Saint Teresa of Avila


Author of The Interior Castle, reformer of the Carmelite order, and pioneer of Christian mysticism, St. Teresa of Ávila is one of the most influential and inspiring saints in the realm of Christian spirituality.


Saint Teresa of Avila (1515 to 1582)

St. Teresa of Avila was born Teresa de Cepeda Ahumada, in Avila, Spain. Her father, Sir Alonso Sanchez de Cloister Cepeda, and her mother Beatrix d’Avila y Ahumada instructed her in piousness at an early age. Her parents had converted to Judaism. At age 19, Teresa secretly left her home and entered the monastery of the Carmelite nuns at Avila. She experienced the suffering of illness for many years, simultaneously experiencing periods of spiritual ecstasy. She practiced the devotions in the book Abecedario Espiritual, commonly known as the third, or spiritual Alphabet. This work consisted of common mystical teachings of the time. It included instructions for tests of conscience, spiritual self-examination and contemplation. During her early years, when she was suffering from illness, she saw the distinction between mortal and venial sin. She came upon a secret terror of sinful iniquity in the inherent nature of original sin. She saw the necessity of absolute subjection to God.

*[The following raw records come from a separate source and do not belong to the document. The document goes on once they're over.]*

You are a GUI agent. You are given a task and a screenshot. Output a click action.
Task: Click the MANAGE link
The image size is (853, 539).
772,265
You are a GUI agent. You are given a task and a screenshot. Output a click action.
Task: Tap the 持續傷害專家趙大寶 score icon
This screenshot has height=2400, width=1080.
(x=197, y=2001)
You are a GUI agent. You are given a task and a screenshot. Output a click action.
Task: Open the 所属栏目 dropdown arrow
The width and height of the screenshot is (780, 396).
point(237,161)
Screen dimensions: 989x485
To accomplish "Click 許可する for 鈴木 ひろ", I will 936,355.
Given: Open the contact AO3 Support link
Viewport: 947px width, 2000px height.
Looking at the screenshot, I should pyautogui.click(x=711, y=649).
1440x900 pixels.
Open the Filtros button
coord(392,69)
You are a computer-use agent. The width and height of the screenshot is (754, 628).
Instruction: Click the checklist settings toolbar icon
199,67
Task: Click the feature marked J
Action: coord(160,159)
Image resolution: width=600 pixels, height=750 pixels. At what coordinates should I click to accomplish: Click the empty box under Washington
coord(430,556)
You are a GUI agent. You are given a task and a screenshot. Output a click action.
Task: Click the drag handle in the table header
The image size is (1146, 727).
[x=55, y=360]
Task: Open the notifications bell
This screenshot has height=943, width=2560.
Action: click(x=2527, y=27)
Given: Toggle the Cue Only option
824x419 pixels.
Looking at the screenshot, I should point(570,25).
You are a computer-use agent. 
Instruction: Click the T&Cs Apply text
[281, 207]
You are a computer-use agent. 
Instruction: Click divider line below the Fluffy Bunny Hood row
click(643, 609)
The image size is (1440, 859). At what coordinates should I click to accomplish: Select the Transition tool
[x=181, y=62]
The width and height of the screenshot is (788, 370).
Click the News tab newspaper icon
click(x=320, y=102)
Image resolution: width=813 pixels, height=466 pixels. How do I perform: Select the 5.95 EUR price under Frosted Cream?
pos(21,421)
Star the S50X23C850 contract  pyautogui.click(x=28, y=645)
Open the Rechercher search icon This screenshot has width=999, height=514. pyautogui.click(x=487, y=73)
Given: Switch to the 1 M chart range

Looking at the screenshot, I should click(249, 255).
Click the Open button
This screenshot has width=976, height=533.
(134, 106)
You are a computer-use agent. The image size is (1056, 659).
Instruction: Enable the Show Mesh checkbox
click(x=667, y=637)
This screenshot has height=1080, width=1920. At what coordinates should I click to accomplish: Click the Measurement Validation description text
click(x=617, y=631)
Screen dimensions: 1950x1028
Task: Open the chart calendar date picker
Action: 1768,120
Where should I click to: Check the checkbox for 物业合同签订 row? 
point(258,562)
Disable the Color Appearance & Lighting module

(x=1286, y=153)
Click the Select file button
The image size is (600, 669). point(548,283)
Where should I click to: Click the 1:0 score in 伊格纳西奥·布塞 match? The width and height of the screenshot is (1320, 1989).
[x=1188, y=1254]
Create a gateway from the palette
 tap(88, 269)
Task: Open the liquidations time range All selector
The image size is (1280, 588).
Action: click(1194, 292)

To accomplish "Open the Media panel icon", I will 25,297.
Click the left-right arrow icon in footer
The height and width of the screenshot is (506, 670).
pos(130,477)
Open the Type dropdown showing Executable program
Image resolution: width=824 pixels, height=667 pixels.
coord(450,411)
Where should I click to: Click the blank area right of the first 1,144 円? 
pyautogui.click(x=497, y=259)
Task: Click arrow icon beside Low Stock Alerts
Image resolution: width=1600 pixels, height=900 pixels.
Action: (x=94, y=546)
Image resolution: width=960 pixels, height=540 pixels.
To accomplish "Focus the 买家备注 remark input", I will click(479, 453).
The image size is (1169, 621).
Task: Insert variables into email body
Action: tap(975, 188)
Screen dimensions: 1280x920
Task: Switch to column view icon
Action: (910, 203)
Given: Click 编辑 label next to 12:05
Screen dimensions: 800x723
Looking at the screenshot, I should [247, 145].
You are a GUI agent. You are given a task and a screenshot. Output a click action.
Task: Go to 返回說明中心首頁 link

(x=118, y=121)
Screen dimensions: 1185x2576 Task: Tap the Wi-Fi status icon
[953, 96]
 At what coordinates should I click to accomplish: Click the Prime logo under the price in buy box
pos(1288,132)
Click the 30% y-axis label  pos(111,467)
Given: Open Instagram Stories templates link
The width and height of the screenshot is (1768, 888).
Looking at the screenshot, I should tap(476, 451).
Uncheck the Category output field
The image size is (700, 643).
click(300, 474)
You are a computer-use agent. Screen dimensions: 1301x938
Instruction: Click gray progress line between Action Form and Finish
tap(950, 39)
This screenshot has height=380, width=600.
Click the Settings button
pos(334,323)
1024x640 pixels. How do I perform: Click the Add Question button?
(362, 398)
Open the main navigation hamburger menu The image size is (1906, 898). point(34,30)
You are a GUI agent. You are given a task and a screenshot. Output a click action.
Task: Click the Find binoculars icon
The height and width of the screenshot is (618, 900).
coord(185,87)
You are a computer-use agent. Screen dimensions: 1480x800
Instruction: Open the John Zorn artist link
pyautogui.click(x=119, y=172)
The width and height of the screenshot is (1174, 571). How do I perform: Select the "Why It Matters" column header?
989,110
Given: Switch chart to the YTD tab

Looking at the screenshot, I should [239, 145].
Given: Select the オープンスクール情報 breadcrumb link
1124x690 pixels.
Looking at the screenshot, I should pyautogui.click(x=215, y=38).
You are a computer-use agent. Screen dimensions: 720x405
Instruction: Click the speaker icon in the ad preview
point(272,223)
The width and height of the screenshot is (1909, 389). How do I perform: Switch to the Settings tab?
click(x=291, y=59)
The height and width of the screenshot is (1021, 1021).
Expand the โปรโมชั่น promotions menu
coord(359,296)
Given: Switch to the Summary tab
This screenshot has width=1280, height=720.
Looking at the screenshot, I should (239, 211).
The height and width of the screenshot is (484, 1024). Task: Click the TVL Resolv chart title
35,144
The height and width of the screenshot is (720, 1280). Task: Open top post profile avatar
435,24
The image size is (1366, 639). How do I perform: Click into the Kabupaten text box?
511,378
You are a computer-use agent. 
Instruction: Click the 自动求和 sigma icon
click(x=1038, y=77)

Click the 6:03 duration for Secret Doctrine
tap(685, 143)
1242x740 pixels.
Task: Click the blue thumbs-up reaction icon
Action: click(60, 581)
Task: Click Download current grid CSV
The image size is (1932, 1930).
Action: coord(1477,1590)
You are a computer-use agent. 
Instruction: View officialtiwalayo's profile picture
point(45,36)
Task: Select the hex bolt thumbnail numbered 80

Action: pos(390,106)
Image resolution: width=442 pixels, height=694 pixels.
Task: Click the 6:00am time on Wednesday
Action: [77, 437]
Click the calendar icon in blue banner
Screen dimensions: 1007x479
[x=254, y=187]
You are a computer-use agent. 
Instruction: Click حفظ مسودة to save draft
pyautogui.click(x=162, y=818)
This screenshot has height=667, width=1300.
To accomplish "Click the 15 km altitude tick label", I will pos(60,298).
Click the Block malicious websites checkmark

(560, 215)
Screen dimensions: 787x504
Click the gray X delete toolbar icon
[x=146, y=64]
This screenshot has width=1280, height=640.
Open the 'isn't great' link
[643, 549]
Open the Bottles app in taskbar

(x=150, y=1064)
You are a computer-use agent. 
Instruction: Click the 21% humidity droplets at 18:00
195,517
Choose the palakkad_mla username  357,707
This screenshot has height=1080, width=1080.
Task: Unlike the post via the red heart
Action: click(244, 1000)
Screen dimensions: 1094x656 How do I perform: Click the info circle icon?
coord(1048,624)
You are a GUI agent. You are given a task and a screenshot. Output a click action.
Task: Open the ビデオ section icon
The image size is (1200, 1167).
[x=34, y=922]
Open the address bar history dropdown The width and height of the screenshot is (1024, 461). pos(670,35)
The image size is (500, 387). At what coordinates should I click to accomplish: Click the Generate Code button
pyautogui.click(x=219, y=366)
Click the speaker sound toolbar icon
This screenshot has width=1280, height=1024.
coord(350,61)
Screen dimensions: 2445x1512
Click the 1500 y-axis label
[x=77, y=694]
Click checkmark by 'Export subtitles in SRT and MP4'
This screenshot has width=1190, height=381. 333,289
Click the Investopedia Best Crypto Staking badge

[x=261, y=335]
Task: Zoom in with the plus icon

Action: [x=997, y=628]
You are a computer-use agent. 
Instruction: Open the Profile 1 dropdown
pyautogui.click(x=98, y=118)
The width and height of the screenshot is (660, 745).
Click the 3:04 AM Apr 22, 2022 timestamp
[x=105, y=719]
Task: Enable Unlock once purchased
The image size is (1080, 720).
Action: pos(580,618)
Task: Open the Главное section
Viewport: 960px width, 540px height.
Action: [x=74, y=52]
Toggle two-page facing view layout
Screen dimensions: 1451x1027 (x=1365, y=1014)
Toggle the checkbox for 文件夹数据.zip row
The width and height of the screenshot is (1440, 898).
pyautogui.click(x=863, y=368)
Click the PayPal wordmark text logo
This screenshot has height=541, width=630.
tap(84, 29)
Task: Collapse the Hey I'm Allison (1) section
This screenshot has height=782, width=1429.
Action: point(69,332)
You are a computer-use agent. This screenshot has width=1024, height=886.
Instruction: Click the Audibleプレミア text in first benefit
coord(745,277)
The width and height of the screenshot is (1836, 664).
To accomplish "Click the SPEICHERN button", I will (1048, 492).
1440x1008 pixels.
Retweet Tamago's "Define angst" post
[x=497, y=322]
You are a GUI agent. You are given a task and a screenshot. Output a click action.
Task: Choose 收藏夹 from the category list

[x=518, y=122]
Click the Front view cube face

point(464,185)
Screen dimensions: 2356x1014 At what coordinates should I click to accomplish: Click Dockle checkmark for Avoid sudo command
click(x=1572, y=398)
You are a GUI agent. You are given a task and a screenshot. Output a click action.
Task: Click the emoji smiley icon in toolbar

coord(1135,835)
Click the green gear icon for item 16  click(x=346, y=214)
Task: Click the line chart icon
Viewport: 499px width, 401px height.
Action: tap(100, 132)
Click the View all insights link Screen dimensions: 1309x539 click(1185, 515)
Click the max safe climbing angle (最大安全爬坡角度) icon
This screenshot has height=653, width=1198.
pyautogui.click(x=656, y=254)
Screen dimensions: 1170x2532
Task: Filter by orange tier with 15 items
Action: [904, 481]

When friends and acquaintances pointed to what they saw as a diabolical nature in her visions, she took part in horrible self-inflicted tortures and mortifications far in excess of ordinary asceticism. When she was assured by the priest Francisco Borgia, to whom she made confession, that her visions were from God, she became firmly convinced that Christ was present to her in bodily form, though invisible. For more than two years she had an uninterrupted experience of direct communion with Christ. In one vision, a seraphim drove the fiery point of a golden lance repeatedly through her heart, causing spiritual-body pain. This caused her to cry out, in the characteristic quote attributed to her, “Lord, either let me suffer, or let me die.”

St. Teresa of Avila is well known for reformation work. She founded a Carmelite monastery for nuns in which she endeavored to reform the lax attitude of the nuns of The Incarnation, as well as other nuns she encountered. She established as her prime principles absolute poverty and renunciation within the monastery, as well as instituting flagellation, asceticism, and the wearing of sandals instead of shoes. She was joined in vision by Juan De LaCruz, who started the men’s movement, similar in its goal of reformation. Teresa went into seclusion to write from the depths of her mystical and visionary heart. During this period, Juan De LaCruz continued to carry the inner life of the movement.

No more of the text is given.